» **Data extract**:

·····

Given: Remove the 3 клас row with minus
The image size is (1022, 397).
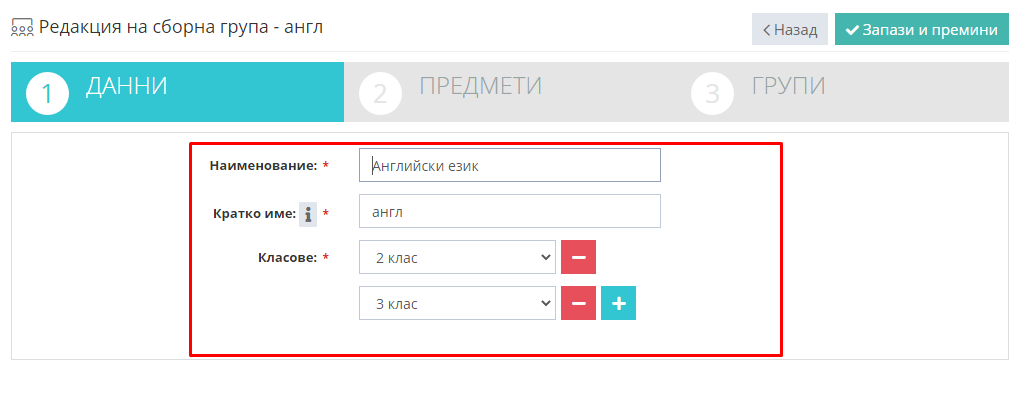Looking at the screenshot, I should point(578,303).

·····

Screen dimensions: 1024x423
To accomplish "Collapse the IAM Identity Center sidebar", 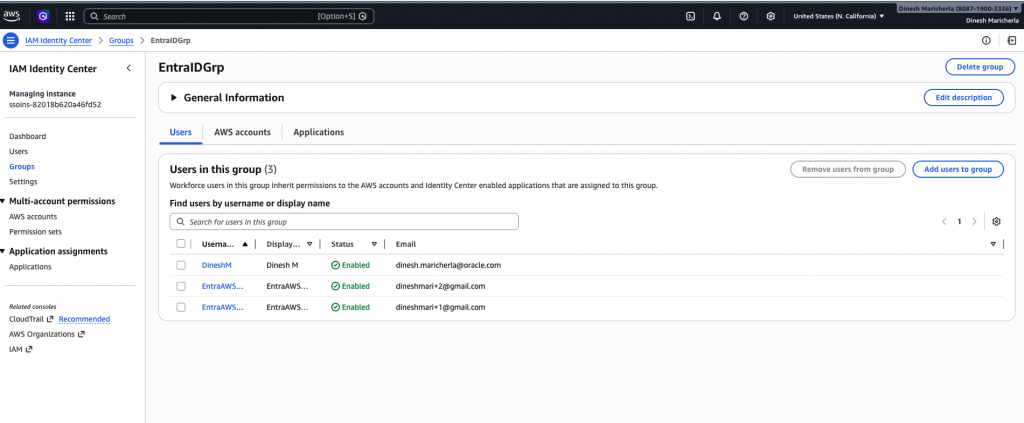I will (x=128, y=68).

·····

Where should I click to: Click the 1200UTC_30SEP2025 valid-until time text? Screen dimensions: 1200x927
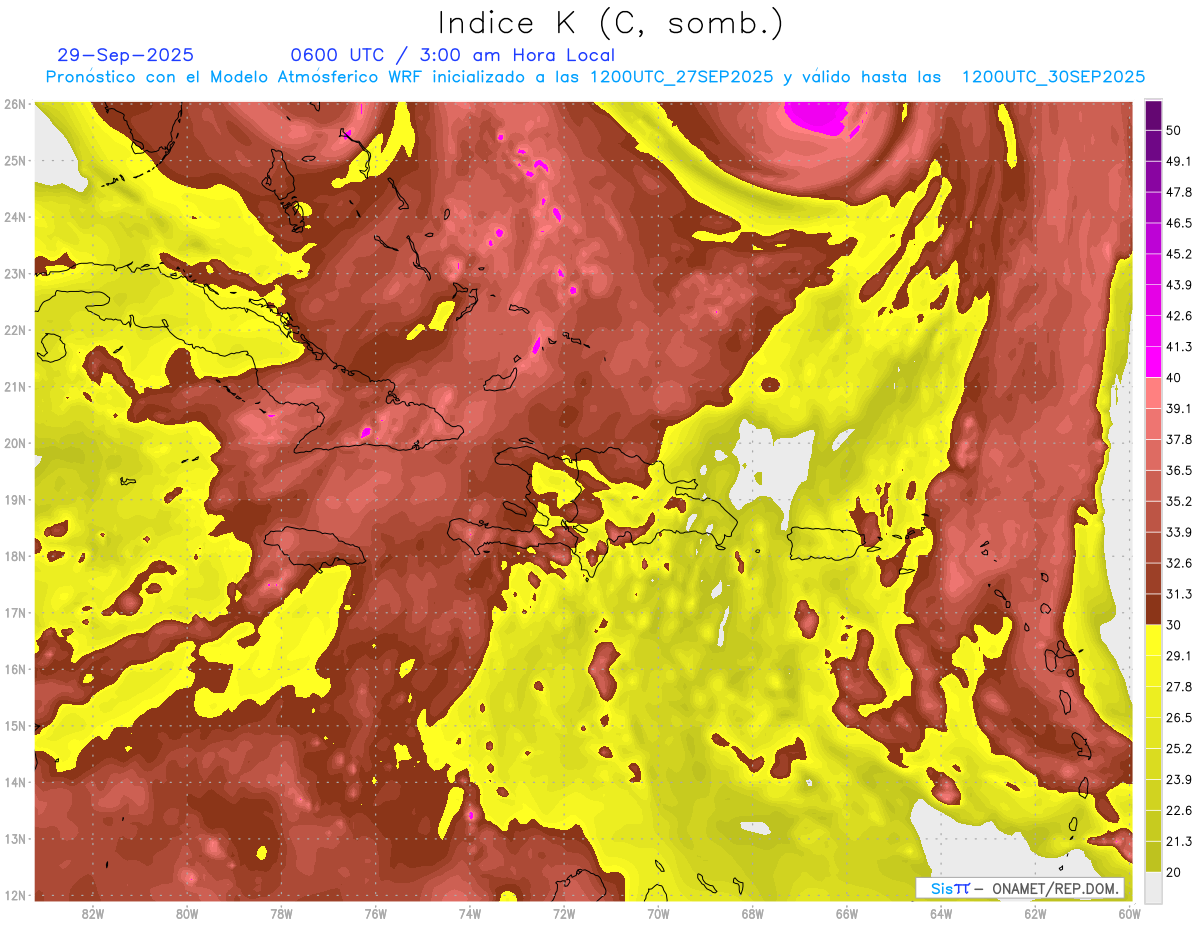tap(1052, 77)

·····

» **Exercise aim**: Starting at the line that has "Given: Remove the 3 клас row with minus" and stopping after the line that has "Looking at the", present those lines as a JSON list of strings, one string per line, with blank lines skipped. Leave the pictures out.

» **Completed task**:
[
  "Given: Remove the 3 клас row with minus",
  "The image size is (1022, 397).",
  "Looking at the screenshot, I should point(578,303)."
]